Photo Credit: Kevin Horvat
Update (12/22): After this piece was published, a Spotify spokesperson reached out with a statement confirming that the responsible user accounts had been “identified and disabled,” with “new safeguards” implemented as well.
“Spotify has identified and disabled the nefarious user accounts that engaged in unlawful scraping,” the spokesperson said. “We’ve implemented new safeguards for these types of anti-copyright attacks and are actively monitoring for suspicious behavior. Since day one, we have stood with the artist community against piracy, and we are actively working with our industry partners to protect creators and defend their rights.”
Below is our original coverage.
The allegedly responsible hackers, part of a self-described “non-profit project” called Anna’s Archive, themselves disclosed the data heist in a blog post. And that lengthy post, drawing from the metadata, covers hard stats concerning duration, stream volume, popularity, genre, release date, and more.
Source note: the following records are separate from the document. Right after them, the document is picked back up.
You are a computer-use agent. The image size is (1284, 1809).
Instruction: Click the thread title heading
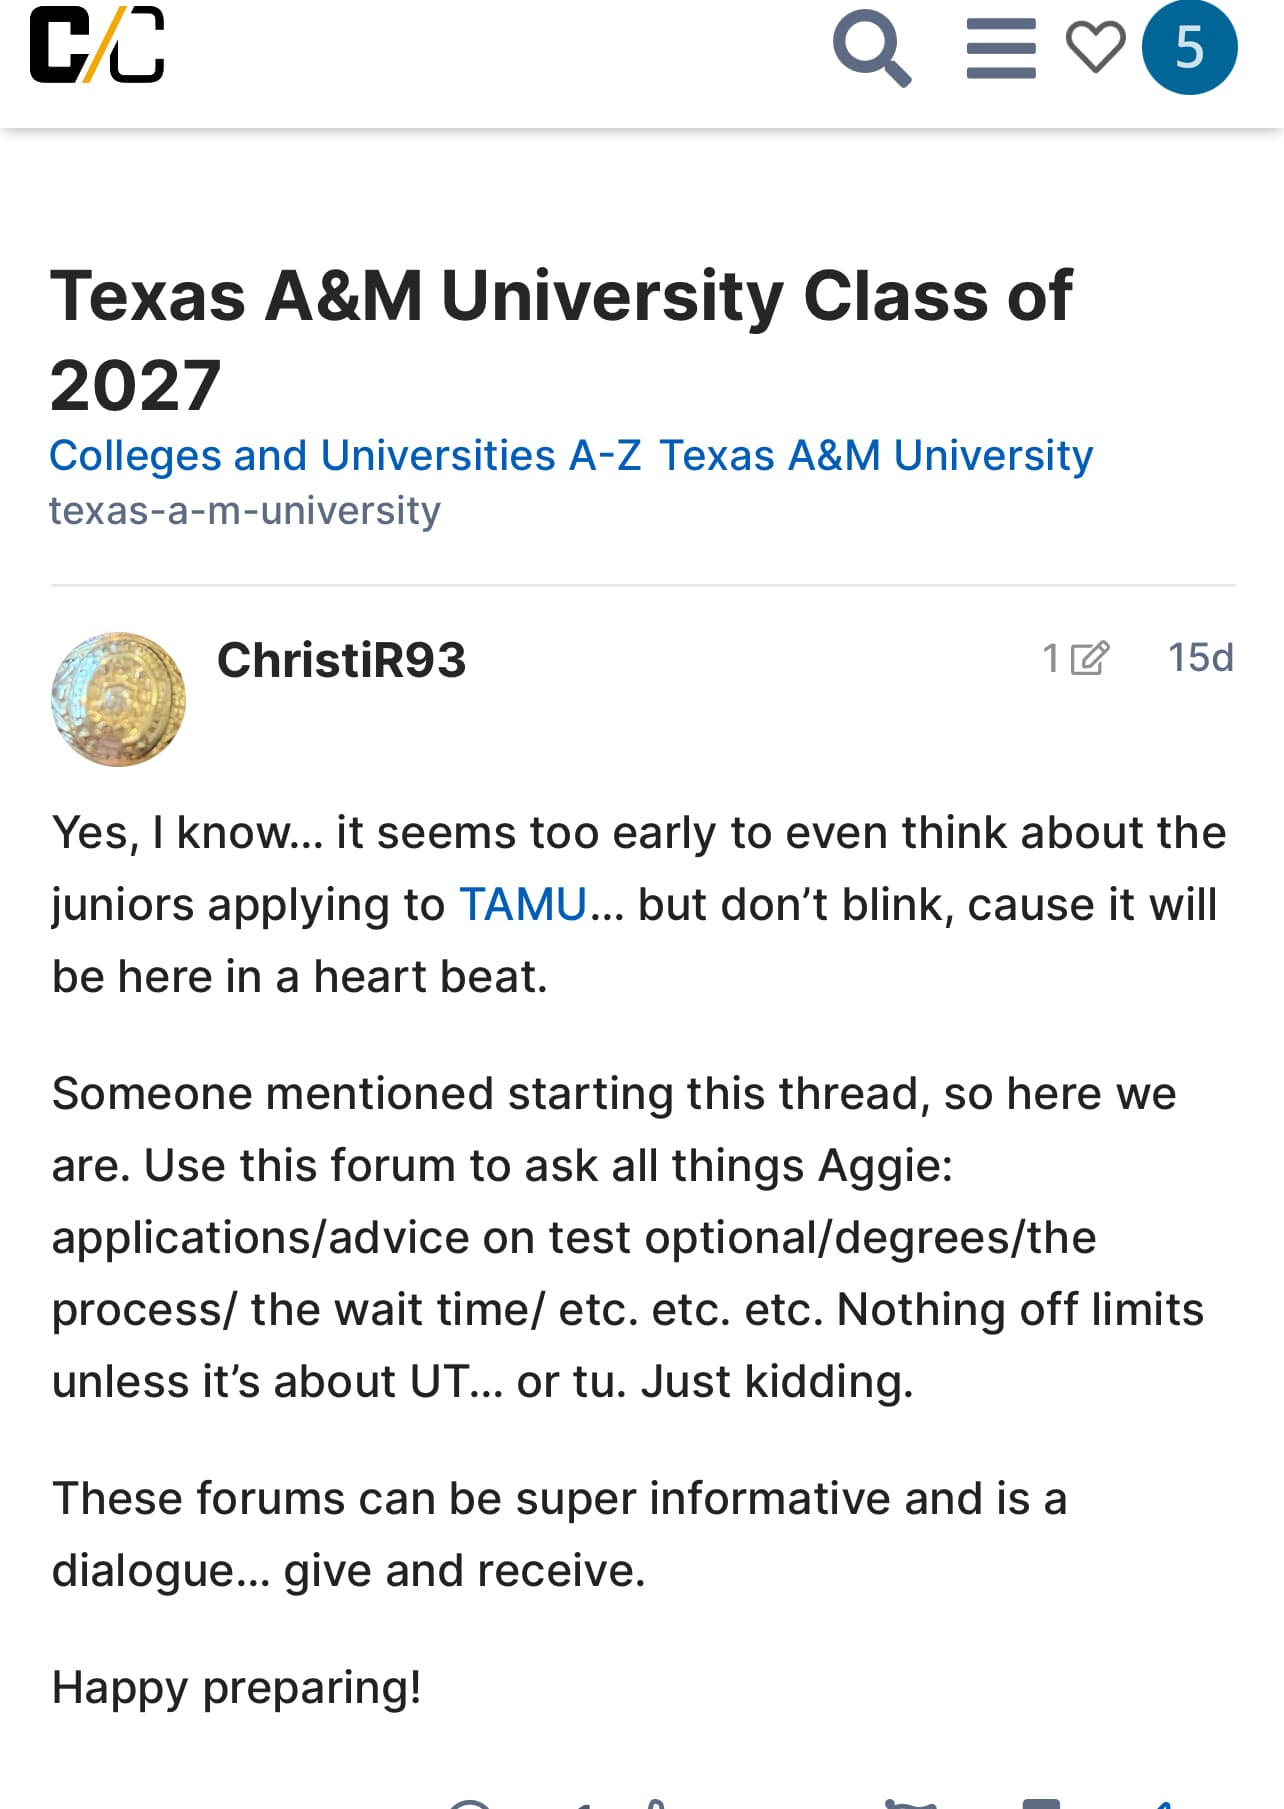click(560, 340)
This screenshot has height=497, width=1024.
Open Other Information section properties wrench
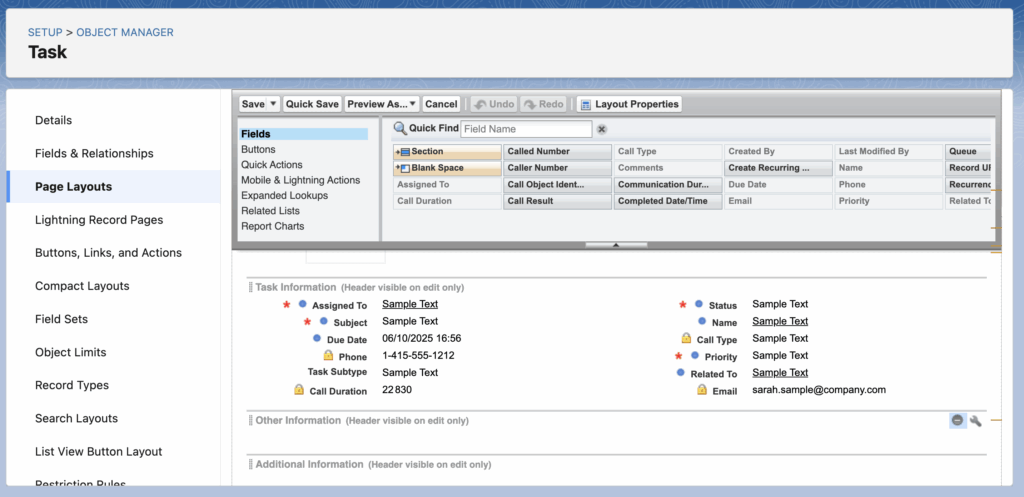(x=976, y=420)
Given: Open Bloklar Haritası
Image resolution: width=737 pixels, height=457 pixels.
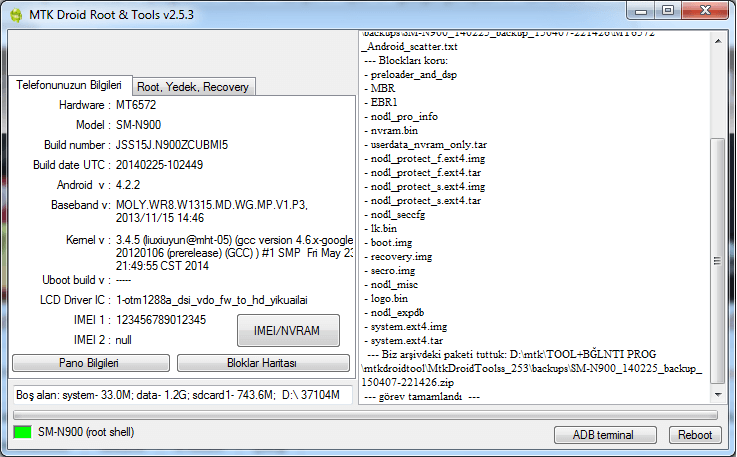Looking at the screenshot, I should (x=262, y=362).
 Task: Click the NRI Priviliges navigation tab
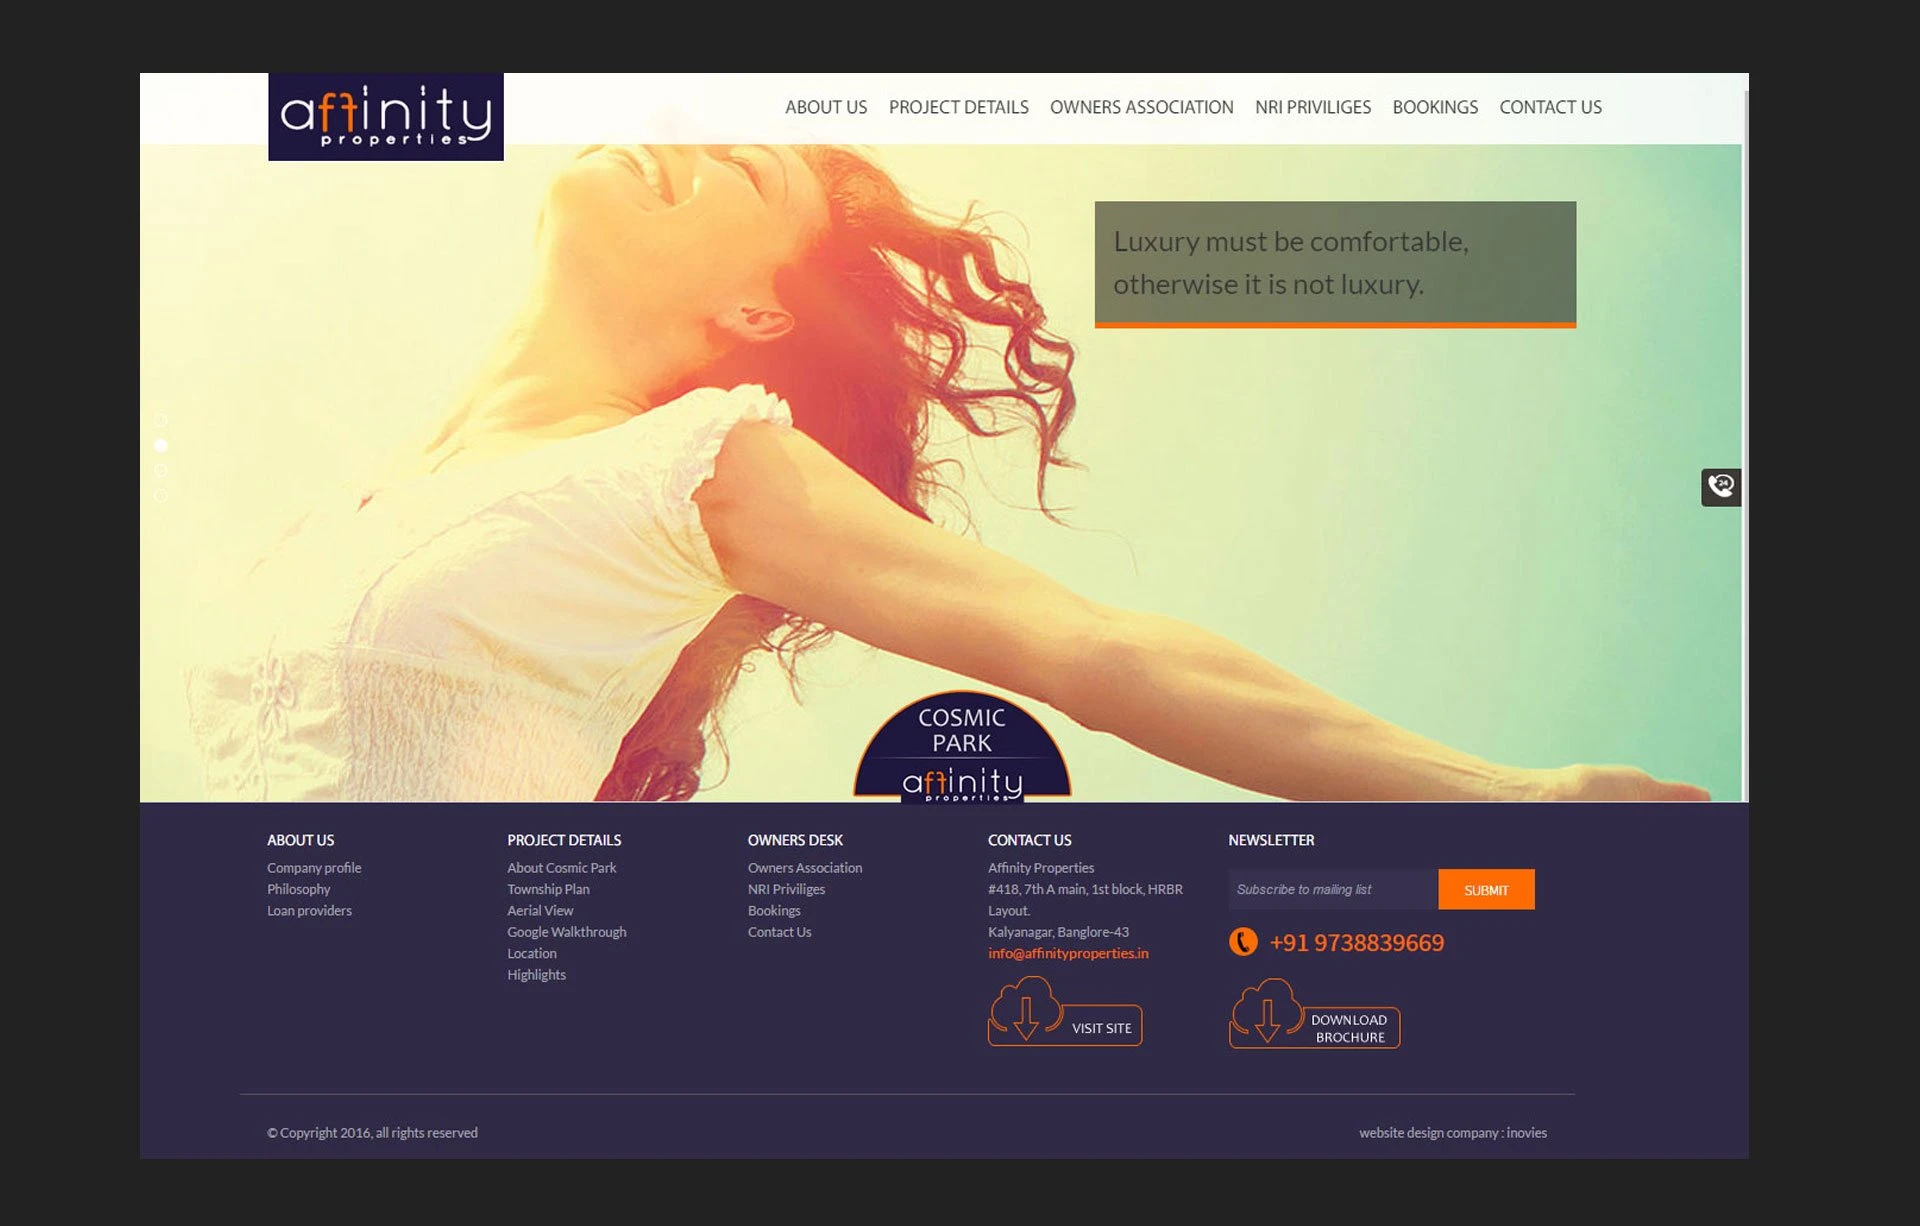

Regarding straight audio, Anna’s Archive indicated that it’d “archived around 86 million music files, representing around 99.6% of listens” and clocking in at “a little under 300TB in total size.”
“A while ago, we discovered a way to scrape Spotify at scale… For now this is a torrents-only archive aimed at preservation, but if there is enough interest, we could add downloading of individual files to Anna’s Archive,” the hackers communicated.
(Technically, Anna’s Archive claims that it doesn’t “host any copyrighted materials,” instead purportedly indexing “metadata that is already publicly available.” Direct hosting or not, some of the project’s supporters are lamenting the Spotify circumvention – and the possibility that it’ll “ruin the actual important literary archive” by encouraging aggressive litigation.)
“The data is circulating on P2P networks, and there is no putting this back in Pandora’s box,” Zimmerman wrote. “Anyone can now, in theory, create their own personal free version of Spotify (all music up to 2025) with enough storage and a personal media streaming server like Plex. The only real barriers are copyright law and fear of enforcement.”
“It is well understood that LLMs thrive on high-quality data,” one section of the Anna’s Archive site reads. “We have the largest collection of books, papers, magazines, etc in the world, which are some of the highest quality text sources.”
According to the same site, Anna’s Archive promptly put out the metadata, with the 300 terabytes’ worth of audio files “releasing in order of popularity.”
In other words, the full extent of the episode’s fallout remains to be seen. And as initially mentioned, Spotify confirmed the “unauthorized access” (but not where things go from here) in a detail-light statement.
“An investigation into unauthorized access identified that a third party scraped public metadata and used illicit tactics to circumvent DRM to access some of the platform’s audio files. We are actively investigating the incident,” the Spotify spokesperson said.